*** Opening Records supplied ***

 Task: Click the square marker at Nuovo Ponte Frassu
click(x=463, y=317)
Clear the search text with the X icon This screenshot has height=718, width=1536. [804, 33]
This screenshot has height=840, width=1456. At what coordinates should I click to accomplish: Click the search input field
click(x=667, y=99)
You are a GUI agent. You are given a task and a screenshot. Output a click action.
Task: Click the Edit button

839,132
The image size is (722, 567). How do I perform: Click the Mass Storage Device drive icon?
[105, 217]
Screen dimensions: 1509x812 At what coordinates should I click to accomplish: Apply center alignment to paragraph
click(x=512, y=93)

*** Closing Records supplied ***

- **Directions for this task**: The answer is the full data, repeated exactly as shown.

- **Answer section**:
 Task: Click the square marker at Nuovo Ponte Frassu
click(x=463, y=317)
Clear the search text with the X icon This screenshot has height=718, width=1536. [804, 33]
This screenshot has height=840, width=1456. At what coordinates should I click to accomplish: Click the search input field
click(x=667, y=99)
You are a GUI agent. You are given a task and a screenshot. Output a click action.
Task: Click the Edit button

839,132
The image size is (722, 567). How do I perform: Click the Mass Storage Device drive icon?
[105, 217]
Screen dimensions: 1509x812 At what coordinates should I click to accomplish: Apply center alignment to paragraph
click(x=512, y=93)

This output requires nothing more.